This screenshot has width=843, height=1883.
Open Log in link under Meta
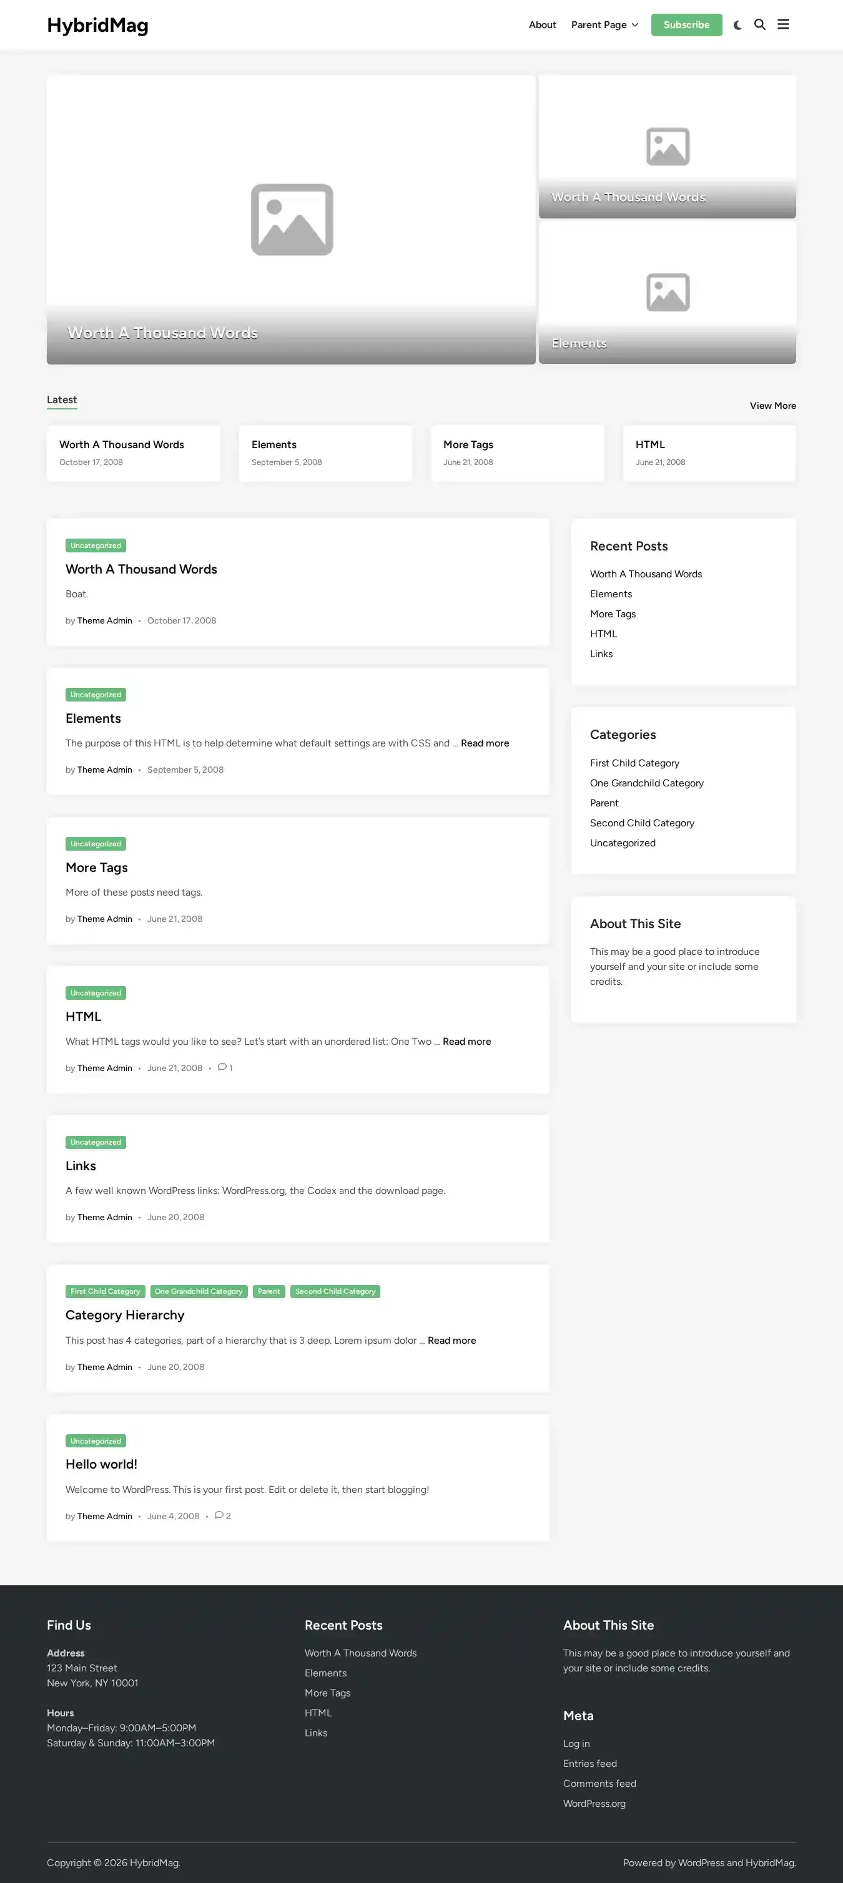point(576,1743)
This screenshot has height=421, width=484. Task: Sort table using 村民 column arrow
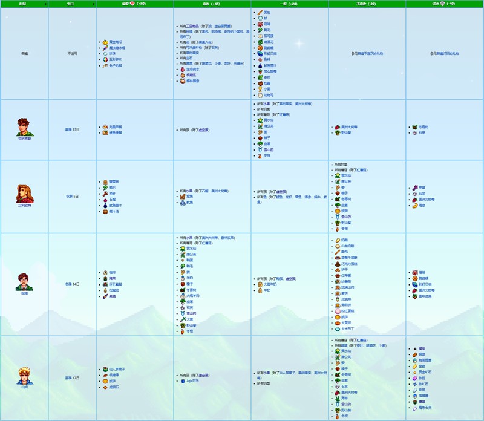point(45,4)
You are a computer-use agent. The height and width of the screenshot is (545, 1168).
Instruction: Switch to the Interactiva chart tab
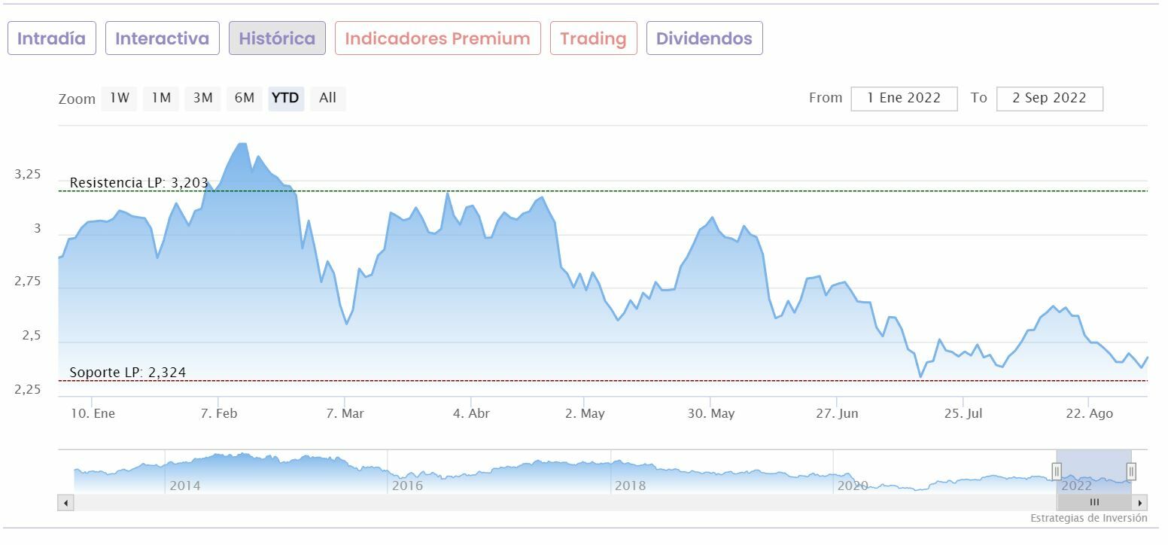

--

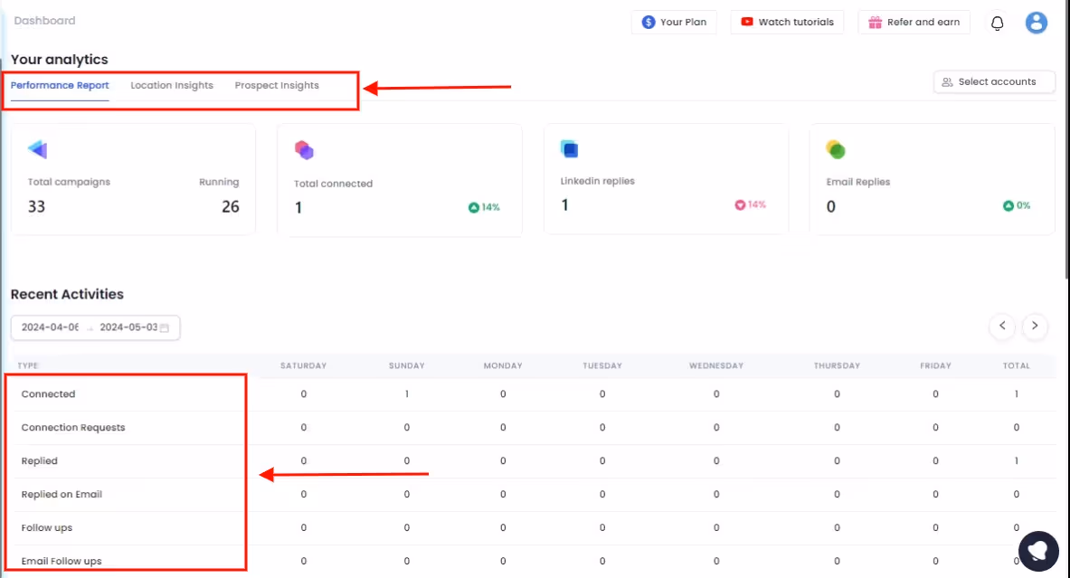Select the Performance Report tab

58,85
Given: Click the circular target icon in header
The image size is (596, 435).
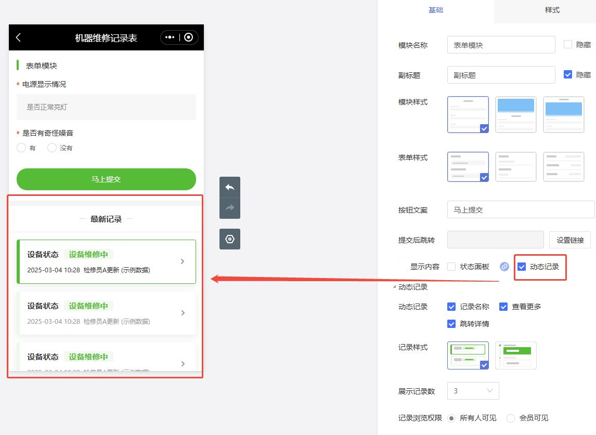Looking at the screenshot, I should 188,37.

--

> Work to complete: To complete this exercise, transcribe exactly the lines above from the one that holds "This screenshot has width=843, height=1883." through the one that holds "Instruction: Switch to". Pictures stay out.

> Result of this exercise:
This screenshot has width=843, height=1883.
Open Log in link under Meta
point(576,1743)
This screenshot has height=421, width=484. Task: Sort table using 村民 column arrow
point(45,4)
You are a computer-use agent. The height and width of the screenshot is (545, 1168).
Instruction: Switch to the Interactiva chart tab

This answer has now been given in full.